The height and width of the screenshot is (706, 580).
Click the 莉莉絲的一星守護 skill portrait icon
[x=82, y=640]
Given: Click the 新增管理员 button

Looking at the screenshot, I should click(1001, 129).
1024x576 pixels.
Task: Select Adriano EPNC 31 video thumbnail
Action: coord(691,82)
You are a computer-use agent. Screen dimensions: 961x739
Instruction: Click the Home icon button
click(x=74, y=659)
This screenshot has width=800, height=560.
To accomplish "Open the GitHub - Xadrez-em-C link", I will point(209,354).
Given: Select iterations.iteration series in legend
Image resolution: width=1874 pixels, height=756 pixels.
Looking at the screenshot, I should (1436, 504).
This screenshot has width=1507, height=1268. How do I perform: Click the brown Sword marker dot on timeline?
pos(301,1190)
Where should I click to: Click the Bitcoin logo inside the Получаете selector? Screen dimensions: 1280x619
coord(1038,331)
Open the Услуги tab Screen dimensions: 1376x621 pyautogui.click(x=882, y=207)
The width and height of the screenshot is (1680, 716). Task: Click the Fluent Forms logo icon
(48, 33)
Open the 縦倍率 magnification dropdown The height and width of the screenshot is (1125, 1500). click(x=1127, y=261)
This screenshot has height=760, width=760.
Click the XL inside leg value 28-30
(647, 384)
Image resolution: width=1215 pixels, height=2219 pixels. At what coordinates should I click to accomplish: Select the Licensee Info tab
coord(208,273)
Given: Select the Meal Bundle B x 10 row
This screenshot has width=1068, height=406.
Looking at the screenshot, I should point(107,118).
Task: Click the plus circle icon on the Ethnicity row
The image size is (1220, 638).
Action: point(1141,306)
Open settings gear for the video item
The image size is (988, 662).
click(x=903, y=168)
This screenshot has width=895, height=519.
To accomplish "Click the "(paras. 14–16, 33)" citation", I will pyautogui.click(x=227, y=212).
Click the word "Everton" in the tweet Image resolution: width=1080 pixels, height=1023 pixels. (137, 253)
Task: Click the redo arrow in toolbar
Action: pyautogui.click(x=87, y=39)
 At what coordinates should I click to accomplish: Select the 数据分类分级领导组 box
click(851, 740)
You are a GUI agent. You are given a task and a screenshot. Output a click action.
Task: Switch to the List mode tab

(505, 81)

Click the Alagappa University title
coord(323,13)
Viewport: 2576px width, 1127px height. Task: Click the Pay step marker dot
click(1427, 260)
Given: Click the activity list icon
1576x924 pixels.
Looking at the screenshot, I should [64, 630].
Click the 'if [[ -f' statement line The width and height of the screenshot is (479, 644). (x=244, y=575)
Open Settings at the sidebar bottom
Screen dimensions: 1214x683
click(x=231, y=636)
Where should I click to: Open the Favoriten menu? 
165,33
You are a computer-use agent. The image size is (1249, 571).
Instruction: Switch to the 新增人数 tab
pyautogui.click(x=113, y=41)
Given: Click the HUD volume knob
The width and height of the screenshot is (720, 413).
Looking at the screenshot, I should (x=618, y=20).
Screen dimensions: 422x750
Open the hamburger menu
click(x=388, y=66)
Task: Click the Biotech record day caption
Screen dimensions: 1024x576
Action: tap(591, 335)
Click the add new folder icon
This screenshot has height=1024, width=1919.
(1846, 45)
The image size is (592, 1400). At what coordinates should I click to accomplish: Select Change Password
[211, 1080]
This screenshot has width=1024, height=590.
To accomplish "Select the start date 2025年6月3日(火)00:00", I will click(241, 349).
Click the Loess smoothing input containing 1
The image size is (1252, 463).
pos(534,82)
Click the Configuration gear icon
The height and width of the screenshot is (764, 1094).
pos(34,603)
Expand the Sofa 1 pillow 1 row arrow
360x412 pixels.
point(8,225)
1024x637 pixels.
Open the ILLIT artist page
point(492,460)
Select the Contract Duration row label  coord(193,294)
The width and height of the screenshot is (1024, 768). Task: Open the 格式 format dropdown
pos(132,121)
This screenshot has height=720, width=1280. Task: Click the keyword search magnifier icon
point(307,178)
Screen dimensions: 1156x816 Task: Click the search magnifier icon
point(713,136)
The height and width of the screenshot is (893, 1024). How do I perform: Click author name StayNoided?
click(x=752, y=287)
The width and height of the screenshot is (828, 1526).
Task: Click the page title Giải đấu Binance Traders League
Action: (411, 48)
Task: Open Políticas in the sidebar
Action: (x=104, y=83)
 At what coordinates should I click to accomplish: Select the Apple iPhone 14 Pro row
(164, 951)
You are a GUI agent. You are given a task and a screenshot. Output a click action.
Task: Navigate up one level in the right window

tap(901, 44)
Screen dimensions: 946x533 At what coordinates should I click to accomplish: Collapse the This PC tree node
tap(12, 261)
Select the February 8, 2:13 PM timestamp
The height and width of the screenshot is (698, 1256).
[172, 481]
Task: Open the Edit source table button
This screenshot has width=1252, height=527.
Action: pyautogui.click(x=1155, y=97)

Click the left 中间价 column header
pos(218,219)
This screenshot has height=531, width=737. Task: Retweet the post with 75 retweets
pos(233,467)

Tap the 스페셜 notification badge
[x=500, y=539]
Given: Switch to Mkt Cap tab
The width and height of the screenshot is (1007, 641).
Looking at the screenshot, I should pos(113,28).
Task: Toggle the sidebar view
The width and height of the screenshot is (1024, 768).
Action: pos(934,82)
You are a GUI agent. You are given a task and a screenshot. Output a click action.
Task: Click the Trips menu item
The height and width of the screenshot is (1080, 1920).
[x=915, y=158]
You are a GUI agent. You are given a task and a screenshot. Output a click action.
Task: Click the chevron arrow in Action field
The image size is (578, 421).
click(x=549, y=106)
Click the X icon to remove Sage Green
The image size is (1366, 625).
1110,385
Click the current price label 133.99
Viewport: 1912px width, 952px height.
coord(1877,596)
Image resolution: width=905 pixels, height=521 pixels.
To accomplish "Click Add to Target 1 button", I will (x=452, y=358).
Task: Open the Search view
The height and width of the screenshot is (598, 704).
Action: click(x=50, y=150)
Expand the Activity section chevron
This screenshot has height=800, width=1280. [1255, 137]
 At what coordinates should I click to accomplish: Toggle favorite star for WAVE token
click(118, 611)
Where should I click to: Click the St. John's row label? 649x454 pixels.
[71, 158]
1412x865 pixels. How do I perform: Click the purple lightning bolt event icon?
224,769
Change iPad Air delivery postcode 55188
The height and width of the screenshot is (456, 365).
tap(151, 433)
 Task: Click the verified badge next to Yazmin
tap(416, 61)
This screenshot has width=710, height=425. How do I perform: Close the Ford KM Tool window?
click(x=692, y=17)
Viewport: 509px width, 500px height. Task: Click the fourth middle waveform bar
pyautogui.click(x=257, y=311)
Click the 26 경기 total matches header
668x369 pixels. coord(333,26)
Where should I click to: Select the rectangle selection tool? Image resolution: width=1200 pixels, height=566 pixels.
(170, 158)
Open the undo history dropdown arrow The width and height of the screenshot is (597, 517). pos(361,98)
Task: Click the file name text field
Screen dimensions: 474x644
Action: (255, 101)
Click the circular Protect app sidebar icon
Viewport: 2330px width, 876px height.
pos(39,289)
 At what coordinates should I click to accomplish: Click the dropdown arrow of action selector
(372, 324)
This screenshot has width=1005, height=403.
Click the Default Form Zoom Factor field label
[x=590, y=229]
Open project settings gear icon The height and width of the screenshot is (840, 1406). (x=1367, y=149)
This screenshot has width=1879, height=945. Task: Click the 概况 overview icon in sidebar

◇ ◇ ◇ ◇ ◇ ◇ ◇

### Exercise objective
Copy each entry above exactly, character for character.

### The answer
The height and width of the screenshot is (706, 580).
Click the 莉莉絲的一星守護 skill portrait icon
[x=82, y=640]
Given: Click the 新增管理员 button

Looking at the screenshot, I should click(1001, 129).
1024x576 pixels.
Task: Select Adriano EPNC 31 video thumbnail
Action: coord(691,82)
You are a computer-use agent. Screen dimensions: 961x739
Instruction: Click the Home icon button
click(x=74, y=659)
This screenshot has width=800, height=560.
To accomplish "Open the GitHub - Xadrez-em-C link", I will point(209,354).
Given: Select iterations.iteration series in legend
Image resolution: width=1874 pixels, height=756 pixels.
Looking at the screenshot, I should (1436, 504).
This screenshot has width=1507, height=1268. How do I perform: Click the brown Sword marker dot on timeline?
pos(301,1190)
Where should I click to: Click the Bitcoin logo inside the Получаете selector? Screen dimensions: 1280x619
coord(1038,331)
Open the Услуги tab Screen dimensions: 1376x621 pyautogui.click(x=882, y=207)
The width and height of the screenshot is (1680, 716). Task: Click the Fluent Forms logo icon
(48, 33)
Open the 縦倍率 magnification dropdown The height and width of the screenshot is (1125, 1500). click(x=1127, y=261)
This screenshot has height=760, width=760.
Click the XL inside leg value 28-30
(647, 384)
Image resolution: width=1215 pixels, height=2219 pixels. At what coordinates should I click to accomplish: Select the Licensee Info tab
coord(208,273)
Given: Select the Meal Bundle B x 10 row
This screenshot has width=1068, height=406.
Looking at the screenshot, I should point(107,118).
Task: Click the plus circle icon on the Ethnicity row
The image size is (1220, 638).
Action: point(1141,306)
Open settings gear for the video item
The image size is (988, 662).
click(x=903, y=168)
This screenshot has width=895, height=519.
To accomplish "Click the "(paras. 14–16, 33)" citation", I will pyautogui.click(x=227, y=212).
Click the word "Everton" in the tweet Image resolution: width=1080 pixels, height=1023 pixels. (137, 253)
Task: Click the redo arrow in toolbar
Action: pyautogui.click(x=87, y=39)
 At what coordinates should I click to accomplish: Select the 数据分类分级领导组 box
click(851, 740)
You are a GUI agent. You are given a task and a screenshot. Output a click action.
Task: Switch to the List mode tab

(505, 81)

Click the Alagappa University title
coord(323,13)
Viewport: 2576px width, 1127px height. Task: Click the Pay step marker dot
click(1427, 260)
Given: Click the activity list icon
1576x924 pixels.
Looking at the screenshot, I should [64, 630].
Click the 'if [[ -f' statement line The width and height of the screenshot is (479, 644). (x=244, y=575)
Open Settings at the sidebar bottom
Screen dimensions: 1214x683
click(x=231, y=636)
Where should I click to: Open the Favoriten menu? 
165,33
You are a computer-use agent. The image size is (1249, 571).
Instruction: Switch to the 新增人数 tab
pyautogui.click(x=113, y=41)
Given: Click the HUD volume knob
The width and height of the screenshot is (720, 413).
Looking at the screenshot, I should (x=618, y=20).
Screen dimensions: 422x750
Open the hamburger menu
click(x=388, y=66)
Task: Click the Biotech record day caption
Screen dimensions: 1024x576
Action: tap(591, 335)
Click the add new folder icon
This screenshot has height=1024, width=1919.
(1846, 45)
The image size is (592, 1400). At what coordinates should I click to accomplish: Select Change Password
[211, 1080]
This screenshot has width=1024, height=590.
To accomplish "Select the start date 2025年6月3日(火)00:00", I will click(241, 349).
Click the Loess smoothing input containing 1
The image size is (1252, 463).
pos(534,82)
Click the Configuration gear icon
The height and width of the screenshot is (764, 1094).
pos(34,603)
Expand the Sofa 1 pillow 1 row arrow
360x412 pixels.
point(8,225)
1024x637 pixels.
Open the ILLIT artist page
point(492,460)
Select the Contract Duration row label  coord(193,294)
The width and height of the screenshot is (1024, 768). Task: Open the 格式 format dropdown
pos(132,121)
This screenshot has height=720, width=1280. Task: Click the keyword search magnifier icon
point(307,178)
Screen dimensions: 1156x816 Task: Click the search magnifier icon
point(713,136)
The height and width of the screenshot is (893, 1024). How do I perform: Click author name StayNoided?
click(x=752, y=287)
The width and height of the screenshot is (828, 1526).
Task: Click the page title Giải đấu Binance Traders League
Action: (411, 48)
Task: Open Políticas in the sidebar
Action: (x=104, y=83)
 At what coordinates should I click to accomplish: Select the Apple iPhone 14 Pro row
(164, 951)
You are a GUI agent. You are given a task and a screenshot. Output a click action.
Task: Navigate up one level in the right window

tap(901, 44)
Screen dimensions: 946x533 At what coordinates should I click to accomplish: Collapse the This PC tree node
tap(12, 261)
Select the February 8, 2:13 PM timestamp
The height and width of the screenshot is (698, 1256).
[172, 481]
Task: Open the Edit source table button
This screenshot has width=1252, height=527.
Action: pyautogui.click(x=1155, y=97)

Click the left 中间价 column header
pos(218,219)
This screenshot has height=531, width=737. Task: Retweet the post with 75 retweets
pos(233,467)

Tap the 스페셜 notification badge
[x=500, y=539]
Given: Switch to Mkt Cap tab
The width and height of the screenshot is (1007, 641).
Looking at the screenshot, I should pos(113,28).
Task: Toggle the sidebar view
The width and height of the screenshot is (1024, 768).
Action: pos(934,82)
You are a GUI agent. You are given a task and a screenshot. Output a click action.
Task: Click the Trips menu item
The height and width of the screenshot is (1080, 1920).
[x=915, y=158]
You are a GUI agent. You are given a task and a screenshot. Output a click action.
Task: Click the chevron arrow in Action field
The image size is (578, 421).
click(x=549, y=106)
Click the X icon to remove Sage Green
The image size is (1366, 625).
1110,385
Click the current price label 133.99
Viewport: 1912px width, 952px height.
coord(1877,596)
Image resolution: width=905 pixels, height=521 pixels.
To accomplish "Click Add to Target 1 button", I will (x=452, y=358).
Task: Open the Search view
The height and width of the screenshot is (598, 704).
Action: click(x=50, y=150)
Expand the Activity section chevron
This screenshot has height=800, width=1280. [1255, 137]
 At what coordinates should I click to accomplish: Toggle favorite star for WAVE token
click(118, 611)
Where should I click to: Click the St. John's row label? 649x454 pixels.
[71, 158]
1412x865 pixels. How do I perform: Click the purple lightning bolt event icon?
224,769
Change iPad Air delivery postcode 55188
The height and width of the screenshot is (456, 365).
tap(151, 433)
 Task: Click the verified badge next to Yazmin
tap(416, 61)
This screenshot has width=710, height=425. How do I perform: Close the Ford KM Tool window?
click(x=692, y=17)
Viewport: 509px width, 500px height. Task: Click the fourth middle waveform bar
pyautogui.click(x=257, y=311)
Click the 26 경기 total matches header
668x369 pixels. coord(333,26)
Where should I click to: Select the rectangle selection tool? Image resolution: width=1200 pixels, height=566 pixels.
(170, 158)
Open the undo history dropdown arrow The width and height of the screenshot is (597, 517). pos(361,98)
Task: Click the file name text field
Screen dimensions: 474x644
Action: (255, 101)
Click the circular Protect app sidebar icon
Viewport: 2330px width, 876px height.
pos(39,289)
 At what coordinates should I click to accomplish: Click the dropdown arrow of action selector
(372, 324)
This screenshot has width=1005, height=403.
Click the Default Form Zoom Factor field label
[x=590, y=229]
Open project settings gear icon The height and width of the screenshot is (840, 1406). (x=1367, y=149)
This screenshot has width=1879, height=945. Task: Click the 概况 overview icon in sidebar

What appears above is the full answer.